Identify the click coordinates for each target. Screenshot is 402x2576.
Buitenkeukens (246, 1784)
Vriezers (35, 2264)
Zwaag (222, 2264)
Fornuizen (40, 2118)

* [Task objective]
Print out all the entries above exactly.

* [Written answer]
Identify the click coordinates for each target. Screenshot is 402x2576.
Buitenkeukens (246, 1784)
Vriezers (35, 2264)
Zwaag (222, 2264)
Fornuizen (40, 2118)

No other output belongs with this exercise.